Page extract:
You know what’s hard? Being a mom.
Know what’s harder? Being a mom on social media.
While I’ll be the first one to admit the convenience of being able to ask a parenting question online and receive 53 answers, I also feel like people think that offering advice online replaces the real, honest socialization and support that parents so desperately need.
Everyone has an opinion but very few people are actually interested in helping.
For as long as I can remember, I’ve known that I would plan to breastfeed my children. My mom was an active La Leche League member, and I grew up watching her nursing my younger sisters (5 and 10 years younger than me). When I became pregnant with my first baby, my plan-turned-passion to breastfeed her grew into a near obsession.
In these modern days of mom shaming, Facebook parenting, and fed/breast is best, it’s easy to feel the pressure to breastfeed. But the stories of struggling moms surrounded me and made me start to wonder how I’d feel if my dreams of breastfeeding fell flat.
I made a huge effort to get as much education on the subject as possible before my newborn arrived. And this, I found, is part of the problem. There’s almost no resources available to women before the birth of their child. At most, some women can find a quick 2 hour class giving some tips and pointers about nursing – how to do it, what to look for, and the benefits for both mom and baby (which hopefully help motivate mom to keep nursing through the initial rough days and weeks).
A newborn often nurses at least 10-12 times a day. That means that by the baby’s first checkup around a week old, mom has breastfed roughly 70-100 times. Maybe she got a couple visits from a lactation consultant in the hospital. Maybe her pediatrician offered some advice around that 7th day of life. But 100 times is 99 too many when you’re cracked and bleeding and sore and worried that your baby might not be getting enough food.

Exercise objective:
Write out the passage of the breastfeeding essay that starts at "While I’ll be" and ends at "so desperately need.".

Saved entries:

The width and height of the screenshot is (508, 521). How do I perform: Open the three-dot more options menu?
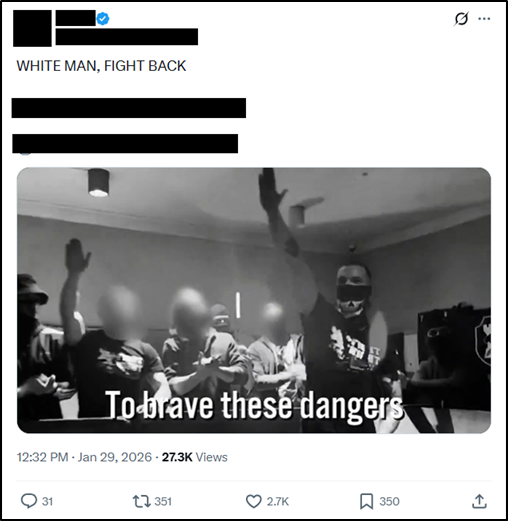(x=484, y=19)
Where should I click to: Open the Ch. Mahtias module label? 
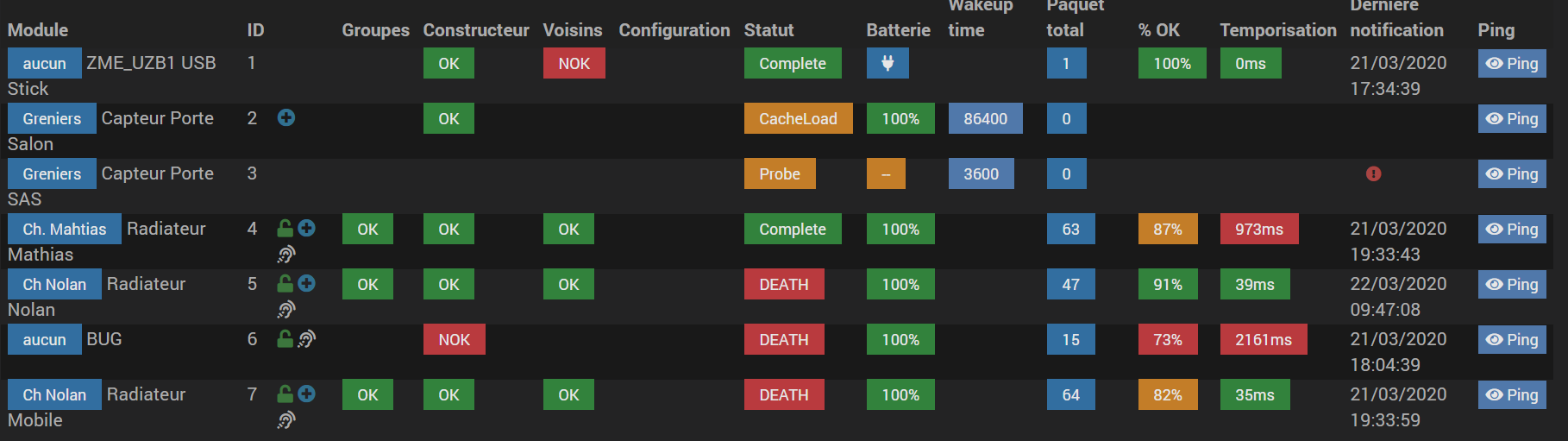[x=65, y=229]
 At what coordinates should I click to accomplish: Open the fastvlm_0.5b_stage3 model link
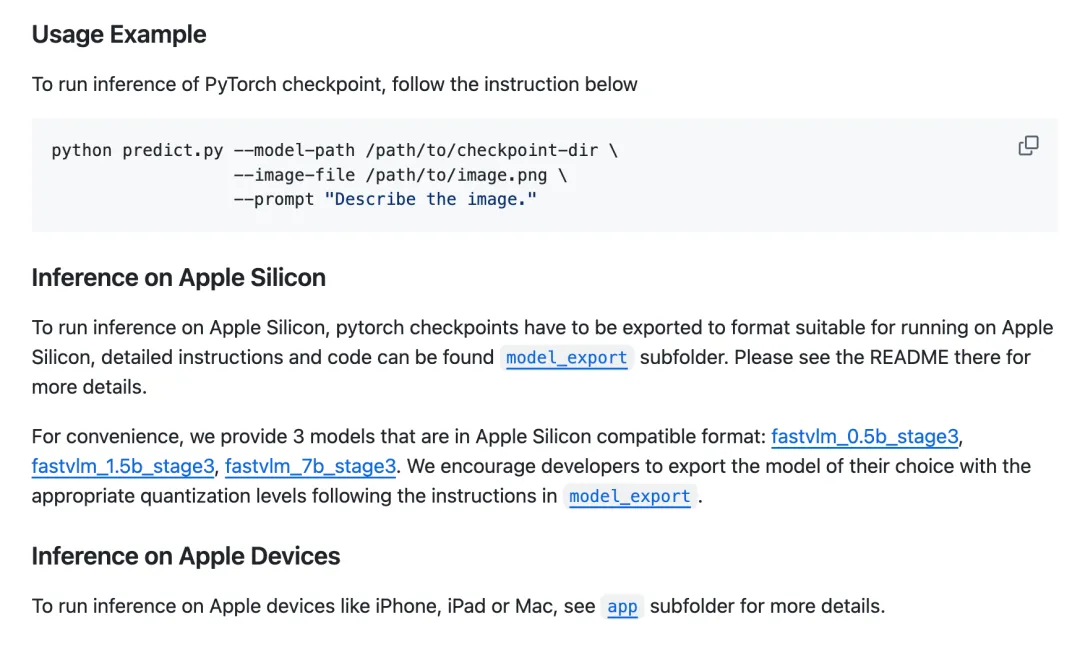(x=864, y=437)
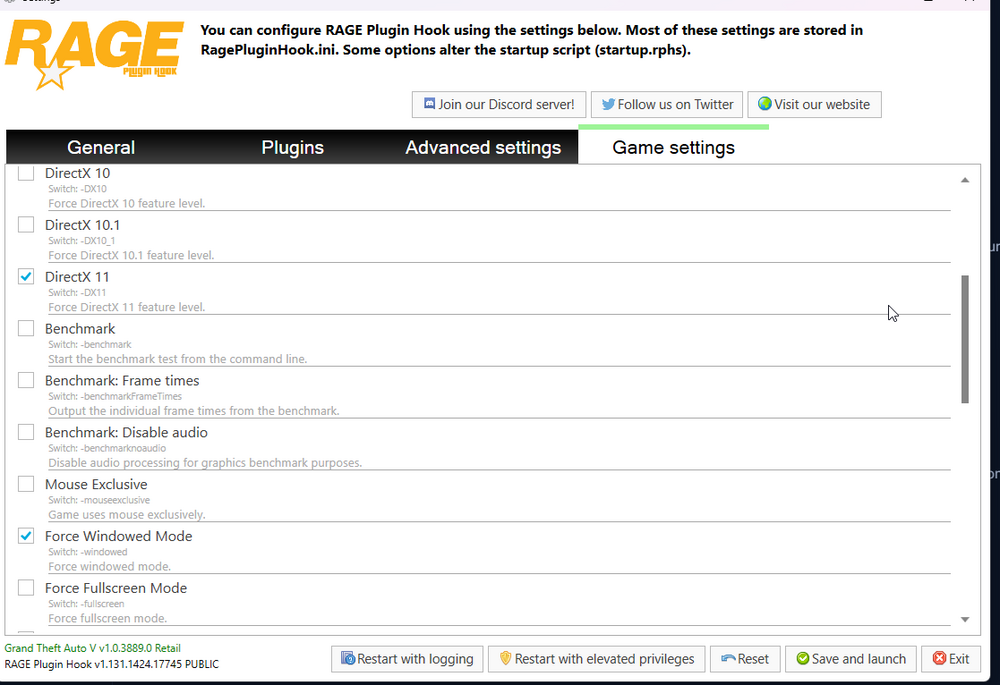Click the shield icon for elevated privileges
1000x685 pixels.
[506, 658]
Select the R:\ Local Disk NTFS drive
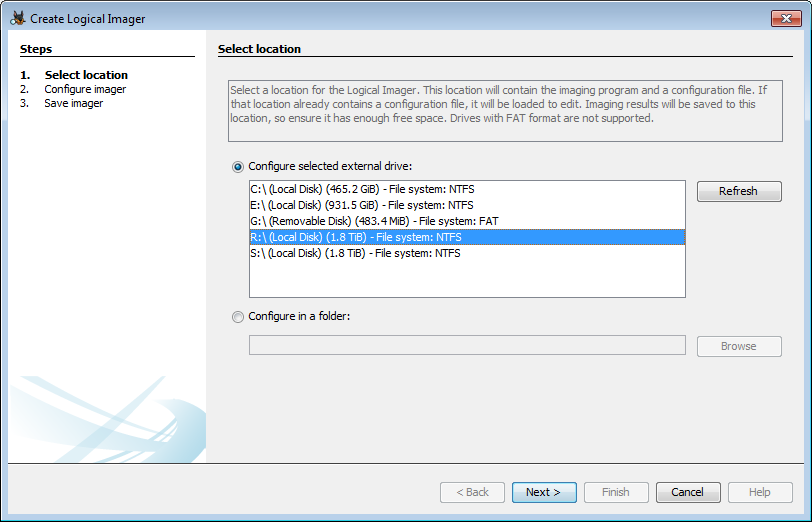The height and width of the screenshot is (522, 812). (355, 237)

Solution to the exercise:
While I’ll be the first one to admit the convenience of being able to ask a parenting question online and receive 53 answers, I also feel like people think that offering advice online replaces the real, honest socialization and support that parents so desperately need.